Surely someone smarter than me can figure this out!
posted by pimmscup to Work & Money (48 answers total) 13 users marked this as a favorite
 
Simple answer: was your pin easy to guess/common?
posted by fake at 12:58 PM on April 5, 2015 [1 favorite]


No offense, but is your PIN something really stupid like your birth year? Most people choose their birth year. If you have the same birth year (or something very close) as your husband whose ID was presumably in the wallet, bingo. I've successfully guessed people's PINs before as a party trick just by me guessing at how dumb they are. Fun fact: the smart person dumb pin is 2580.

On preview, what fake said.
posted by phunniemee at 1:01 PM on April 5, 2015 [2 favorites]


Nope. Not my birthdate or birth year, not a common sequence of numbers, and not something anyone would be able to guess unless they knew very specific personal details about me.
posted by pimmscup at 1:07 PM on April 5, 2015


The first two things I thought of:

- your PIN is your fiance's birthday which is on his driver's license in the missing wallet
- you have at some point in the past told your fiance the PIN in case he ever needed it in emergencies and he wrote it down on a slip of paper he keeps in his wallet

I guess your fiance could have just stolen the money and pretended to lose his wallet but that seems really bizarre and farfetched.
posted by poffin boffin at 1:09 PM on April 5, 2015


Could it have been a Cash Advance? I'd contact the company that runs the ATM (not your bank) and ask what happens if someone tries to do a credit card cash advance with a debit card.
posted by muddgirl at 1:13 PM on April 5, 2015 [1 favorite]


Last four of your SSN which your husband keeps on a post-it in his wallet in case there's an emergency?
posted by phunniemee at 1:15 PM on April 5, 2015


did your fiance know the PIN?
posted by jayder at 1:26 PM on April 5, 2015 [1 favorite]


Does your fiance know the PIN? Maybe when he bought drinks, he ran it as debit instead of credit and someone shoulder-surfed him, then picked his pocket.
posted by ctmf at 1:27 PM on April 5, 2015 [2 favorites]


If he's paying for drinks with your debit card, presumably he knows your pin. My guess is he was shoulder surfed (ie someone behind him saw him enter the pin during his purchase) and that person either found or pick-pocketed his wallet.
posted by cgg at 1:30 PM on April 5, 2015


He does know my PIN, or at least I've told it to him in the past. I asked him about 10 times if he had written it down anywhere and he swore up and down that he had never written it down and it certainly was not in his wallet. (His wallet was one of those small ones that's just a couple of card pockets and a money clip, it doesn't unfold or anything, so there's not room for anything other than cards.)

I don't think there's any way he could have stolen the money -- he was only gone for a few minutes getting our drinks. Plus, you know, I trust him. (Besides, if he was going to steal money from me, I feel like he could have found a way that didn't involve having to replace his entire wallet...)

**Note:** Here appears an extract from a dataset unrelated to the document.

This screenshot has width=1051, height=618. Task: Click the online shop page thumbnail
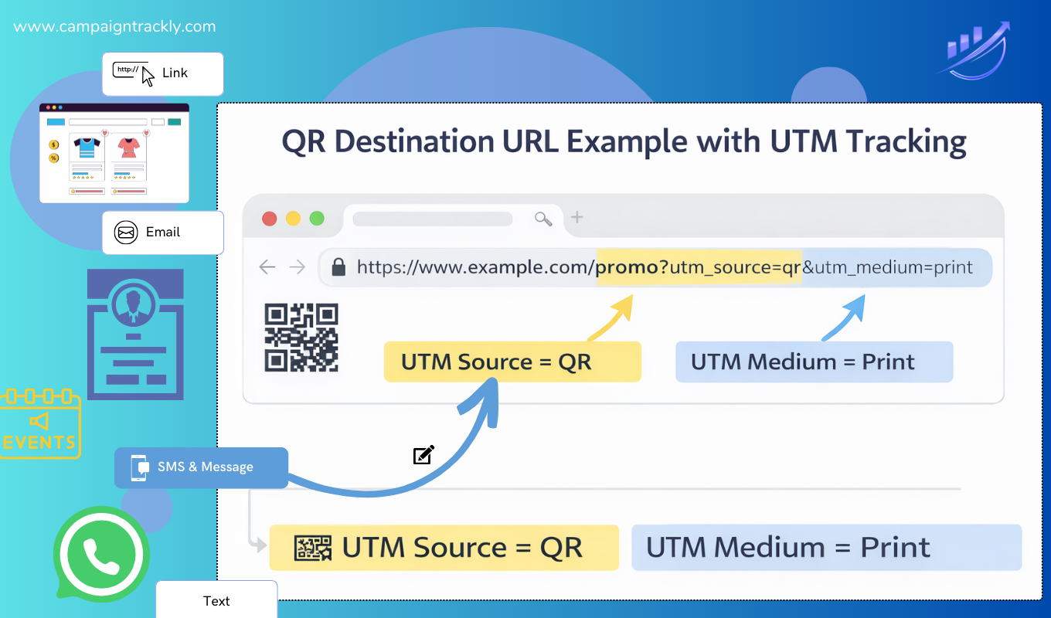[114, 154]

@muddgirl -- I didn't know about the Cash Advance thing. I wonder if that would work on a debit card? If so, that may be the answer! Maybe I'll send someone to try it out at that particular ATM with their debit card and see what happens. (It's in a city where I don't currently live, I was just visiting for the week.)
posted by pimmscup at 1:33 PM on April 5, 2015


@cgg and @ctmf -- the bar was running all cards as credit, they just handed you a receipt to sign. They didn't have a PIN keypad.
posted by pimmscup at 1:35 PM on April 5, 2015


You can definitely do a cash advance with a debit card or a credit card at most/all ATMs, I just don't know if it requires a PIN when done with a debit card.
posted by muddgirl at 1:36 PM on April 5, 2015


I don't know, I've tried to get cash out of a credit card at an ATM and it still requires a pin. If it were me I would pursue it with the bank. You have to call them anyway to report the fraud and they will want to know the answer too.
posted by bleep at 1:49 PM on April 5, 2015 [2 favorites]


Any transaction at an ATM requires a PIN number- you can't just slide in a friend's credit card and get money! Also, I don't think the concept of a "cash advance" on a debit card even make sense- a cash advance is cash against a line of credit- a debit card withdrawals actual money you put in the bank- it's not a cash "advance," it's just your cash.

And the idea of guessing a PIN or spying it over someone's shoulder and then pickpocketing them is pretty far-fetched too. Pickpocketing isn't a very easy thing in real life, and is a very risky practice. It's usually practiced in extremely crowded tourist areas by professionals working in teams or which some other specific scheme- not in a bar where you use your eagle eyes to see someone's pin (which he never used anyway; you say he used the card as credit) and then somehow take their wallet without him knowing, and then go make small ATM withdrawals. This is seriously the worst idea for a crime ever.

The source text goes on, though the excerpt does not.